Given the points A (1,3), B (4,-1), then the vector The unit vector of AB in the same direction is ______. Given points A (1,3), B (4,-1), then the vector The unit vector of AB in the same direction is ______. Given the point A (1,3), B (4,-1), then the vector The unit vector of AB in the same direction is ______.

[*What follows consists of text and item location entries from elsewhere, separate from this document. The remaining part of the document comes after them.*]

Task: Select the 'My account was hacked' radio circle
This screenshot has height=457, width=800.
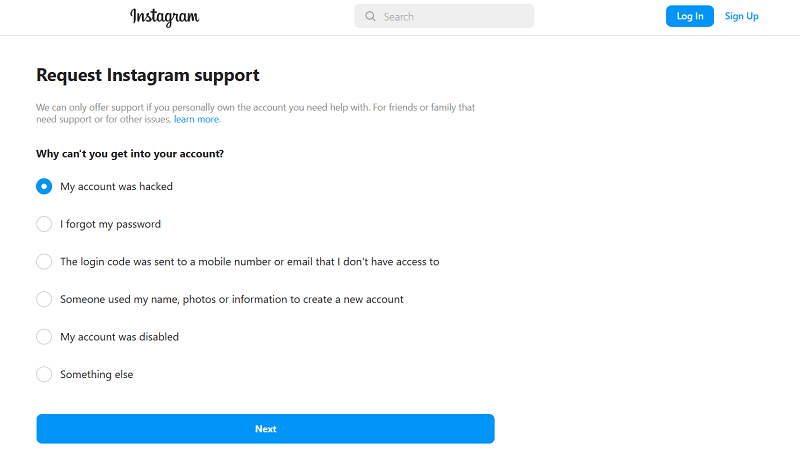Action: (44, 186)
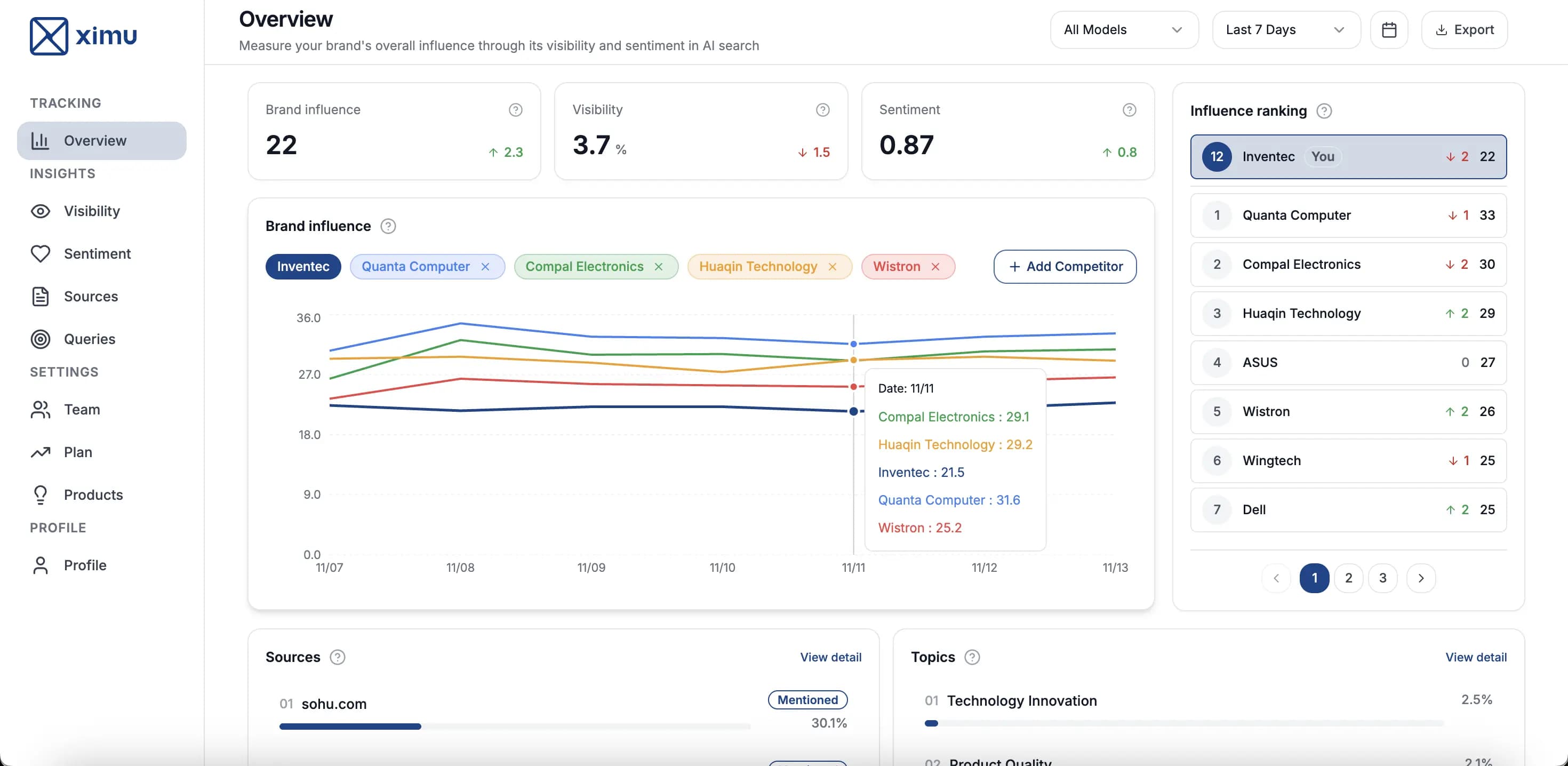Click help icon beside Sources heading
1568x766 pixels.
point(337,657)
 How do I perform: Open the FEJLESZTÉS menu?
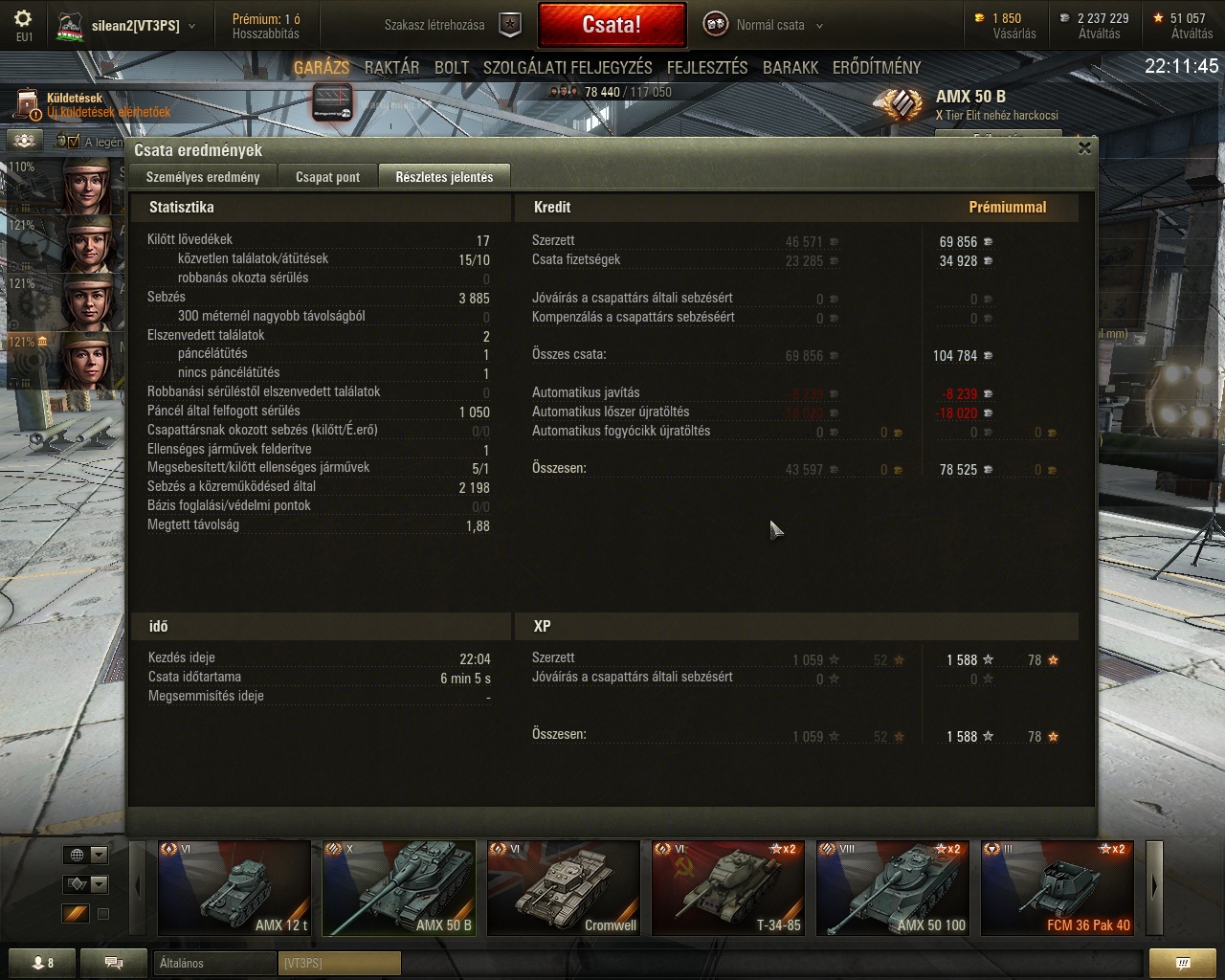(x=707, y=67)
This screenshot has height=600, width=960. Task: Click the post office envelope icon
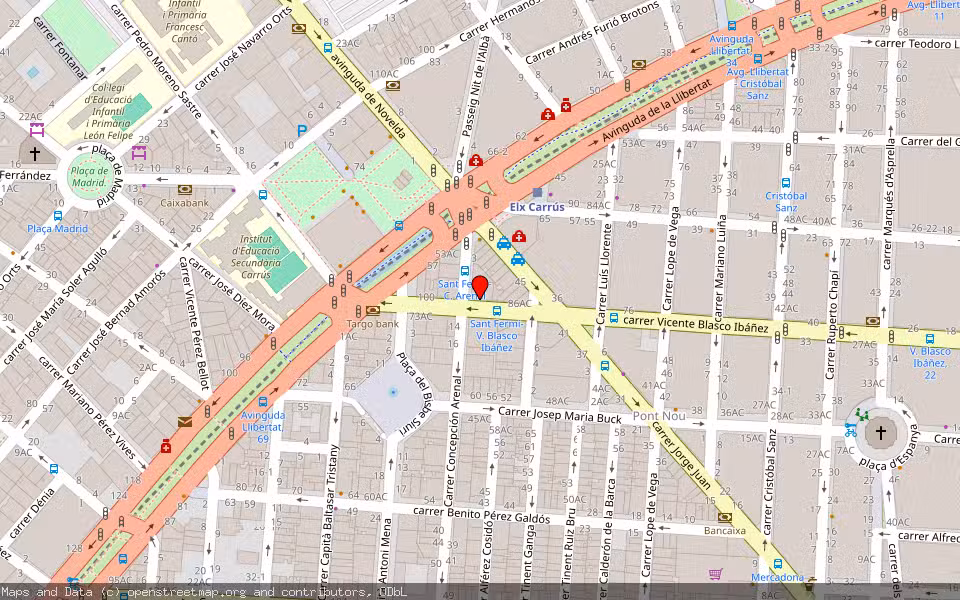click(x=183, y=422)
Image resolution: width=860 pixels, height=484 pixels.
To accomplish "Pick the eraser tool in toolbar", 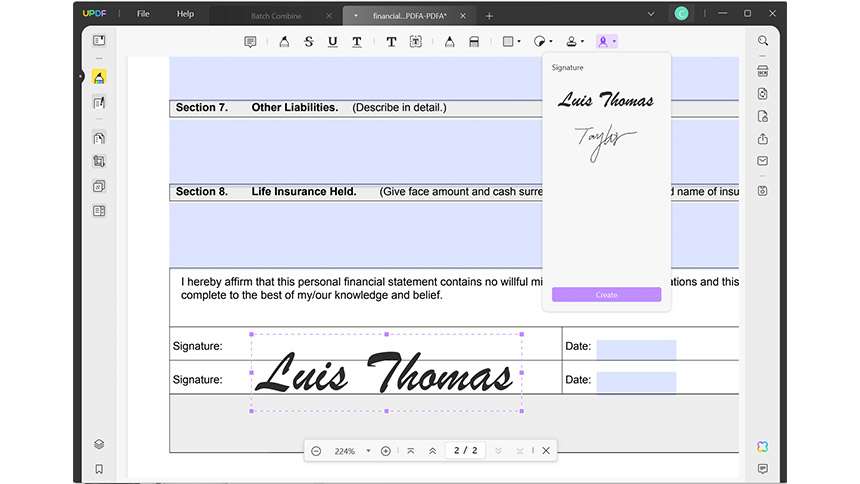I will coord(474,42).
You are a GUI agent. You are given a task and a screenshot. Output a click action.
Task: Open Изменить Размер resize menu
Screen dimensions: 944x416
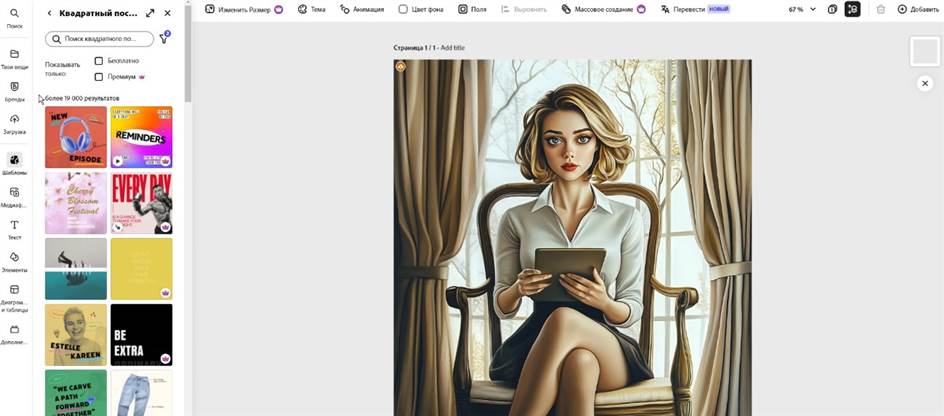[x=243, y=9]
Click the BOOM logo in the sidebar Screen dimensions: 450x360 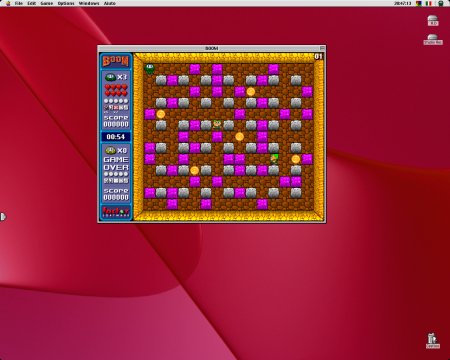(116, 61)
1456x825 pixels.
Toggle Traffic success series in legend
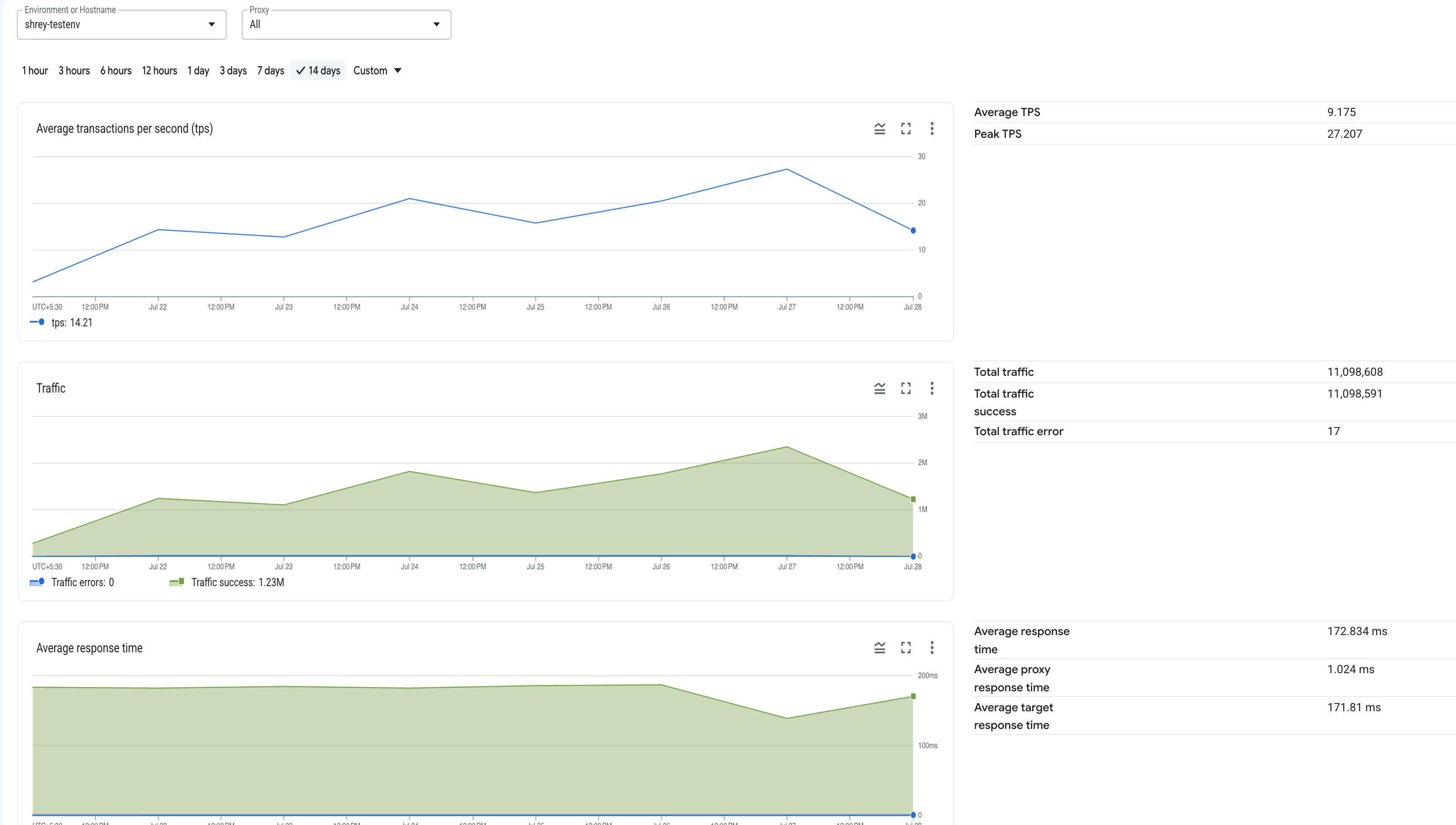coord(227,582)
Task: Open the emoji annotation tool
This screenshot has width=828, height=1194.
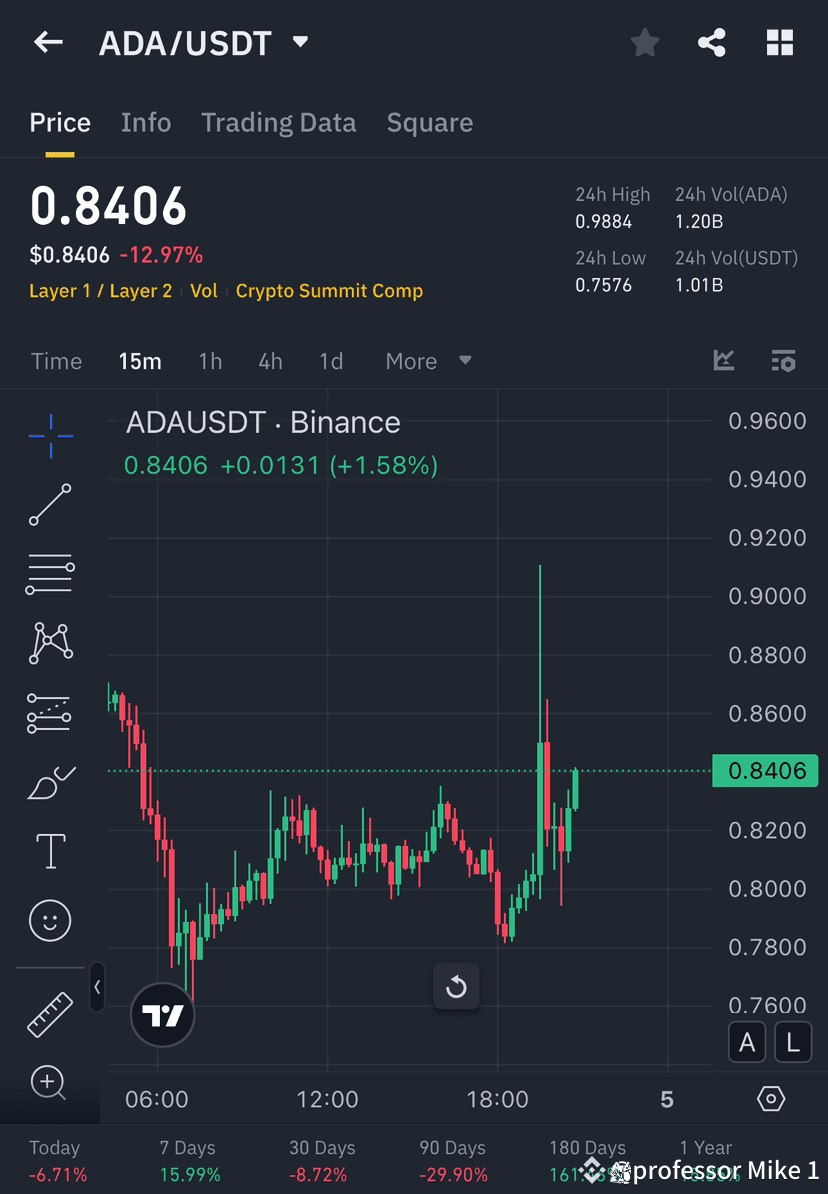Action: click(x=50, y=920)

Given the points A (1,3), B (4,-1), then the vector The unit vector of AB in the same direction is ______. Given points A (1,3), B (4,-1), then the vector The unit vector of AB in the same direction is ______. Given the point A (1,3), B (4,-1), then the vector The unit vector of AB in the same direction is ______.

Point A (1,3), B (4,-1),
∴

AB=(3,-4), available |

AB |=
32+(−4)2=5,
Therefore, the vector

The unit vector of AB in the same direction is:

E =1
|

AB |•

AB =1
5(3,-4)=(3
5,−4
5)
Therefore, the answer is:(3
5,−4
5)

Point A (1,3), B (4,-1),
∴

AB=(3,-4), available |

AB |=
32+(−4)2=5,
Therefore, the vector

The unit vector of AB in the same direction is:

E =1
|

AB |•

AB=1
5(3,-4)=(3
5,−4
5)
Therefore, the answer is:(3
5,−4
5)

Add two vectors in the same direction, and take the direction of the sum vector

Same direction as two addition vectors

Do two collinear vectors include zero vectors

Your question is:
Let a and b be collinear vectors:
1, Two zero vectors, then collinear;
2. If there is exactly a zero vector, it is collinear;
3.Both are not zero vectors, any one can be used as base vector when collinear;
B=λa

The vectors a, b are known to be two non-collinear nonzero vectors, and t is a constant. If the module of vector a is equal to the module of vector b and the angle between vector a and vector b is 60°, then what is the minimum value of the module of t (vector a-t*vector b)?

A*b=|a||b|cos60=1/2||a|^2
|A-tb|= root number [a^2-2ta*b+t^2b^2]= root number (a^2-t*a^2+t^2*a^2)= root number [a^2[(t-1/2)^2+3/4]]
Therefore, when t=1/2, the minimum value is: root number 3/2|a|

A*b=|a||b|cos60=1/2|^2
|A-tb|= root number [a^2-2ta*b+t^2b^2]= root number (a^2-t*a^2+t^2*a^2)= root number [a^2[(t-1/2)^2+3/4]]
Therefore, when t=1/2, the minimum value is: root number 3/2|a|

Given point A (4,3) B (2,5) c (3,4), find the coordinates of the product of vector AB and vector BC

AB=(2-4,5-3)=(-2,2)
BC =(3-2,4-5)=(1,-1)
AB*BC=-2*1+2*(-1)=-4
AB×BC =(0,0,0)

Given two points A (4,1) B (7,-3), the unit vector in the same direction as vector AB is

Vector AB is (3,-4)
The modulus of AB is 5
The module of unit vector is only 1
So unit vectors are (3/5,-4/5)
The method is to find the original vector and divide it by the module of the original vector.